- Monday, September 19, 2011
- Katie Burke
- We Asked / You Answered
- Comments
Do you remember your very first job? For the September edition of our Update newsletter, we asked broadcasting and ministry friends to share their stories. Take a look and tell us your first (or most memorable) job!
Comments
First job? How about jobs?
Family tradition, my brothers and I all had paper routes ... for me, the first job delivering the Phoenix Gazzette after school (later 'graduated' to the morning paper, the Arizona Republic).
By the way, didn't use a car to deliver - I was only 12 (except on bad-weather days when mom would drive the route with me). Nope - we used the old bicycle with those canvas bags swung over the handle bars. And "somewhere in the yard/driveway" wasn't good enough for most - it had to be on the porch. Plus, I also had to "collect," door-to-door, if I was going to pay the paper bill and get my "salary."

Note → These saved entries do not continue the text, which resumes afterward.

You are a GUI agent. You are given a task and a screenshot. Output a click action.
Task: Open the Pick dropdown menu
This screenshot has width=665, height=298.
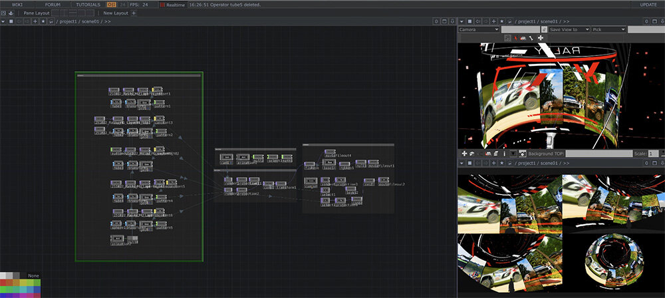coord(609,30)
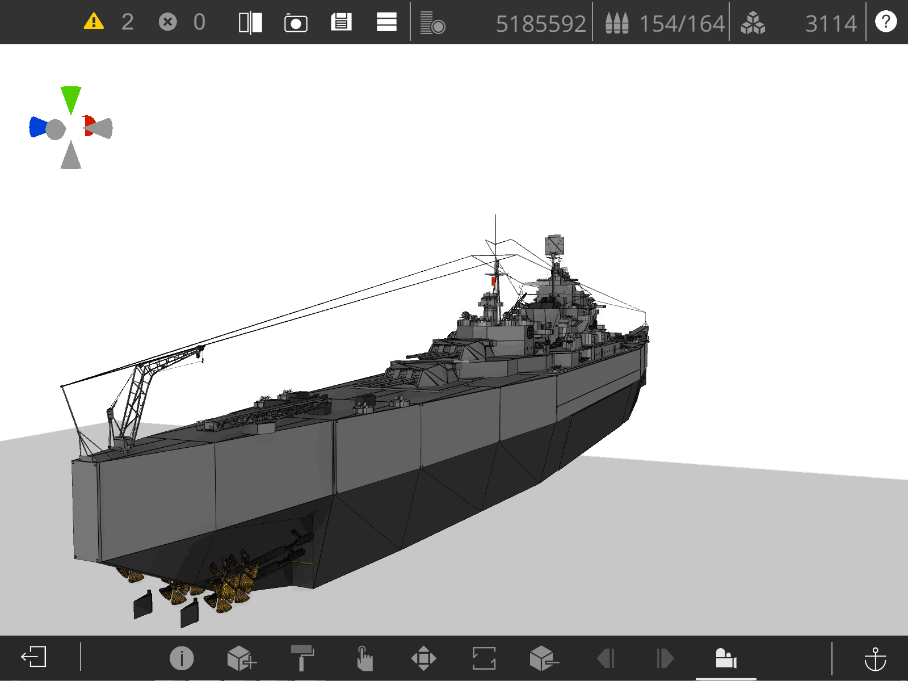Select the pointing hand select tool

pyautogui.click(x=364, y=658)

But, here's the odd job ... at the same time, on weekends ... I delivered Avon.
You've heard of the Avon Lady? I ws the Avon Boy. On Saturday mornings, I rode my bike over to a nearby mobile home park where the "Avon Lady" lived.
She had a dozen or so orders all bagged up and ready to go. I'd make my rounds, deliverying and collecting the money - then, return to the Avon Lady to split the spoils.

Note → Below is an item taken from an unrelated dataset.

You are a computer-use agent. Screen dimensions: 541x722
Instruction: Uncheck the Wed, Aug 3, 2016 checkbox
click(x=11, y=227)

Don't recall the exact pay ... but, certain I spent a good portion of it on "pop & candy" or pinball games at the Green Gables bowling alley.
My first job was working as a ranch hand while I was in high school. We stretched barbed-wire fences all over a 1200 acre ranch. We used post-hole diggers to dig through the hard, granite-filled soil to set the main posts. Then we used a post driver to set the metal posts and a winch to stretch the barbed wire taut. It was hard work in the Texas summer heat...and all for $1.50 an hour. We also hauled hay. We got a nickel for every bale of hay we loaded up onto a trailer.

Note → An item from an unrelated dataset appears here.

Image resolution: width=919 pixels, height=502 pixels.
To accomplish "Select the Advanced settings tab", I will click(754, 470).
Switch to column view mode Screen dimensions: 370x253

My first job, at age 16, for $1.25 an hour was to wash cars and trucks the old fashioned way--with rags, hand-held hoses, lots of scrubbing. The service station had a contract with a local gasoline tanker truck company for weekly washing of their nasty fleet. Walking around on top of those things, especially when the temperature hovered around 32 degrees, was more dangerous than I thought at the time. I won't do it again for less than $2.00 an hour.
Selling Grit newspapers at 10yrs old. 32yrs later I'm still in communications. Interesting (to me).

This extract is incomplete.